Un exorcismo demasiado previsible y moralista
Que un cura invite a tomar un trago, fume y mire sin disimulo a la "camarera", no es más que una actualización del catolicismo convencional -como afirma Román Gubern- del que se vale el cine norteamericano. La imagen de exorcista "cool" que compone Édgar Ramírez en Líbranos del mal está en sintonía, dado el caso, con la que propone Paul Bettany en Priest: El vengador (2011). Ambos, un disparate.
La raíz ejemplar, se sabe, es una obra maestra: El exorcista, de William Friedkin. A partir de allí, varios vaivenes similares, que alcanzan a un film reciente, moralista: El conjuro (2013). Con un afán de sustento desde el presunto "hecho real", El conjuro enhebra una lectura sin fisura, maniquea. Otro tanto sucede con Líbranos del mal, en donde la gracia divina aparece para pelear contra el demonio que persigue, desde Irak, a unos marines malditos.
La "contaminación" llegará a casa, entre situaciones escabrosas -la madre que arroja a su hijo a los animales del zoológico-, pistas en latín y mordidas caníbales. Serán dos los personajes que traben fuerzas, cual buddy movie. Por un lado, el sacerdote referido; por el otro, un policía atribulado (Eric Bana). Este último, con una familia que proteger. Los dos son peso y contrapeso, razón y fe, disparos y cruces.
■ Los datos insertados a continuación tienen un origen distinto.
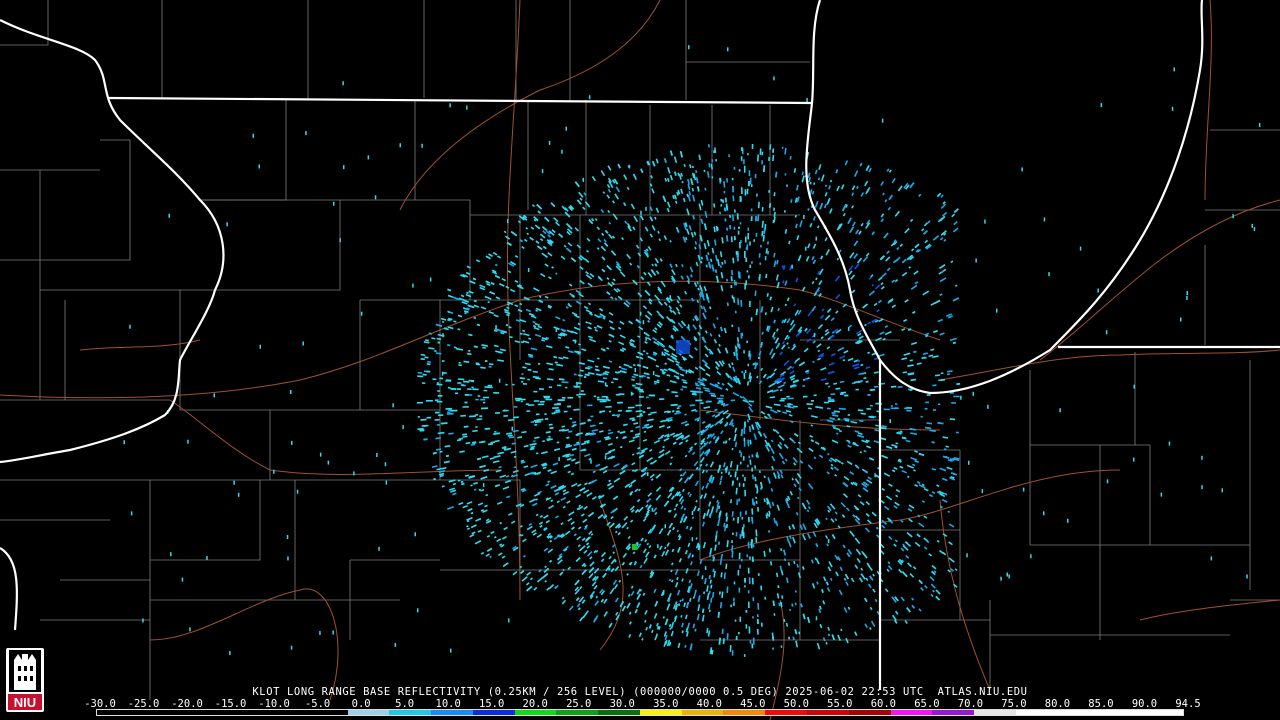 Image resolution: width=1280 pixels, height=720 pixels. Describe the element at coordinates (25, 680) in the screenshot. I see `niu-logo: NIU` at that location.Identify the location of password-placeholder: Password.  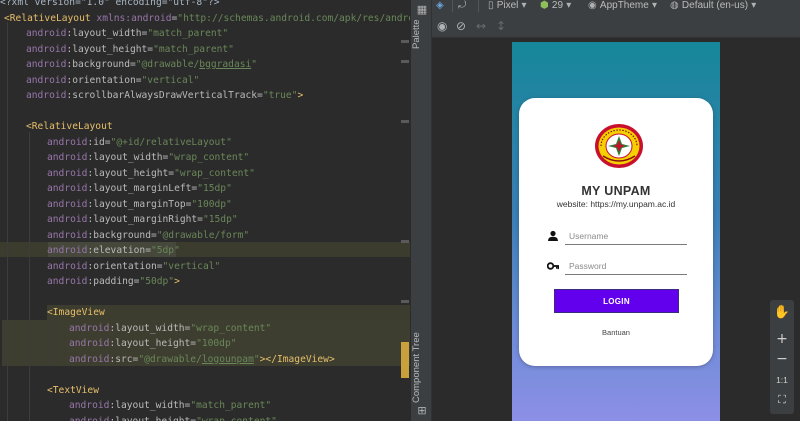
(588, 266).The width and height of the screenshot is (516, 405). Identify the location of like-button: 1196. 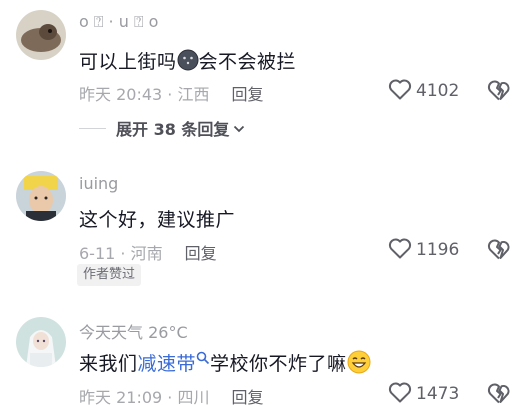
(424, 250).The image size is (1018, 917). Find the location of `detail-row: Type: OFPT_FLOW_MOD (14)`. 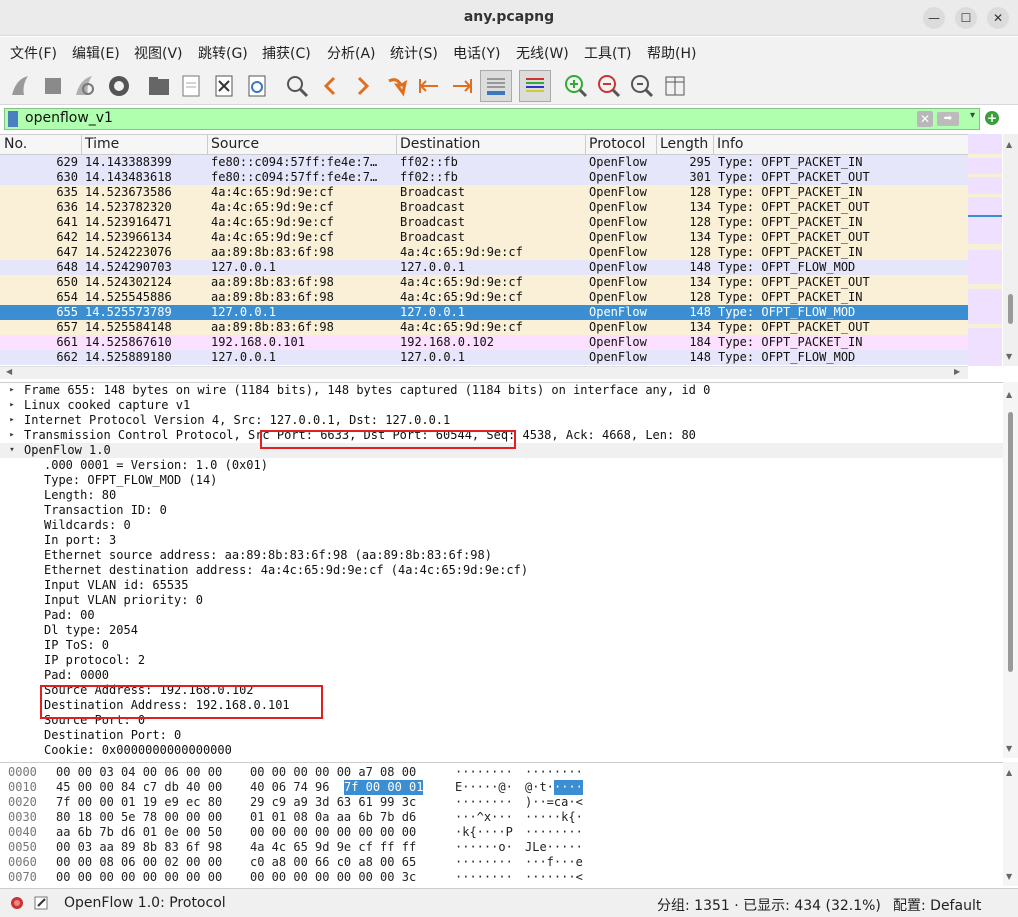

detail-row: Type: OFPT_FLOW_MOD (14) is located at coordinates (502, 480).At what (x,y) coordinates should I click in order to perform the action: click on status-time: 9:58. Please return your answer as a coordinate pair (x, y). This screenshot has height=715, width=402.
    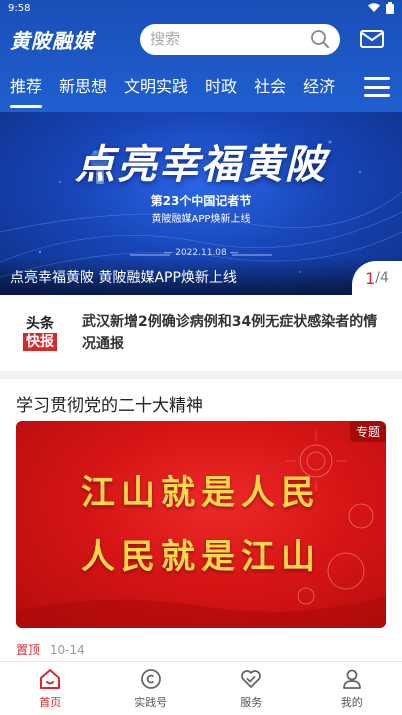
    Looking at the image, I should click on (20, 8). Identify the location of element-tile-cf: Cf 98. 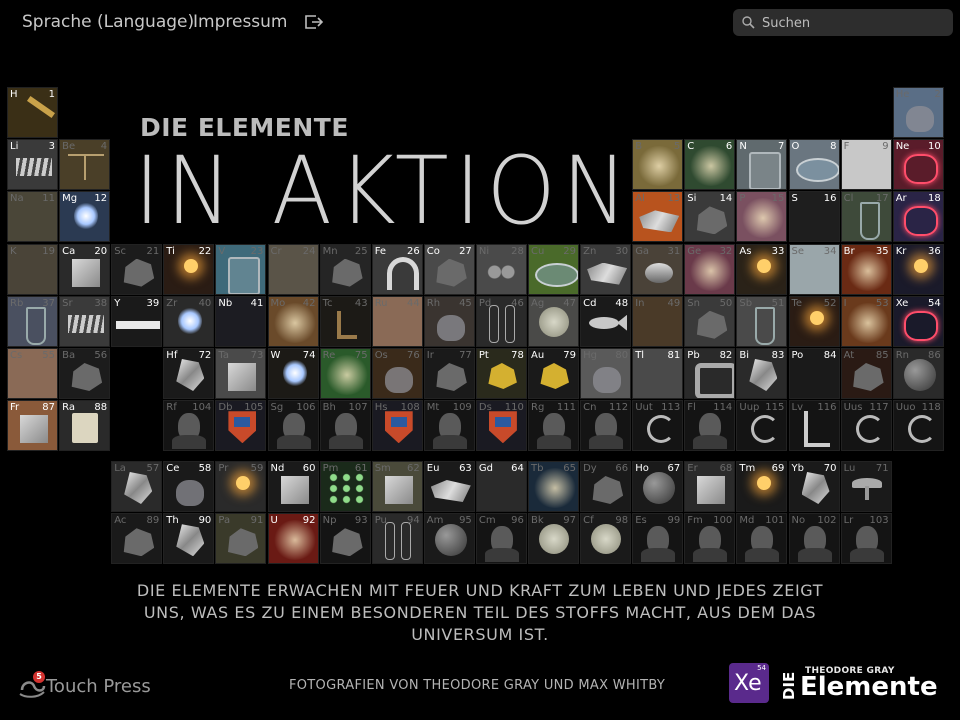
(606, 539).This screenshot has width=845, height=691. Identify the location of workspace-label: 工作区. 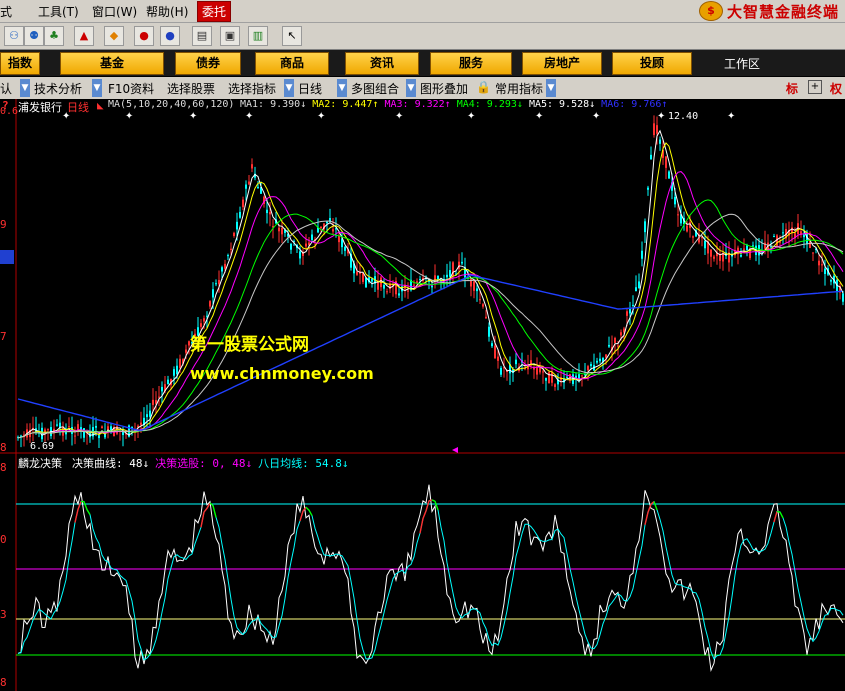
(742, 64).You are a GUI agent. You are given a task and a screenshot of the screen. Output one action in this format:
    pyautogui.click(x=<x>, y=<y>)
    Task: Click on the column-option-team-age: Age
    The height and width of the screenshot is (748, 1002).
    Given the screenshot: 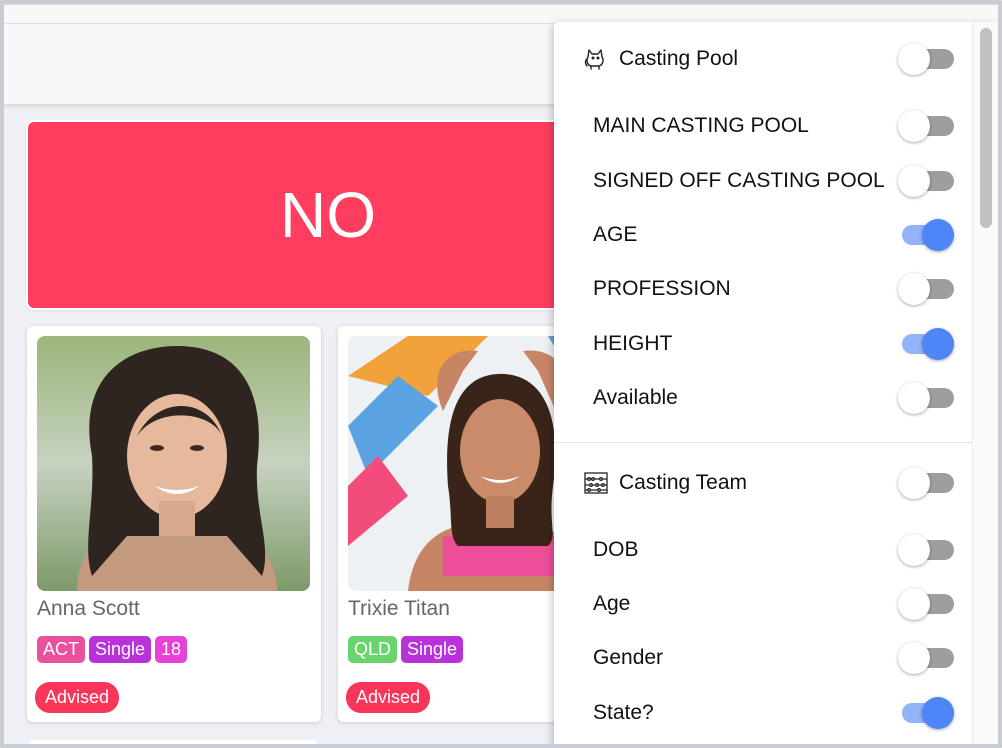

Acá lo raro o curioso. Cuando finalmente se llegue a la escena exorcista, entre ecos que invariablemente dialogan con el film pionero (dialoga mejor, por ejemplo, ¿Y dónde está el exorcista?, con Leslie Nielsen y la mismísima Linda Blair), la situación sucederá dentro de un destacamento policial, en la sala de interrogatorios. La escena recuerda una sesión de tortura. Lo llamativo es que el poseído -o torturado- sería, irónicamente, el marine. En este sentido, la operación simbólica del film es doble. Por un lado, la legitimación de la tortura a través de la cruz y los salmos (no hay que cejar en lo que se está haciendo, se trata del demonio); por el otro, el salvataje espiritual del soldado norteamericano (la tortura no es sobre él, sino cifrada en él, dirigida al Otro).
De esta manera, Líbranos del mal es un film siniestro. No por exponer un juego malsano, que incomode, perturbe; sino por legitimar un ejercicio ideológico de manifestación bélica. Un plano detalle, final, sobre la medalla bendita dice como conclusión todo lo que el film es.
La película anterior del mismo director, Scott Derrickson, había sido la notable Sinister. Allí había casa embrujada, secreto raro, películas en Súper 8 con muertes, mucho fuera de campo. Un film sorprendente. Bien lejos de esta puesta en escena conciliadora, homogénea, reaccionaria, atenta a los clichés del cine cristiano más tosco.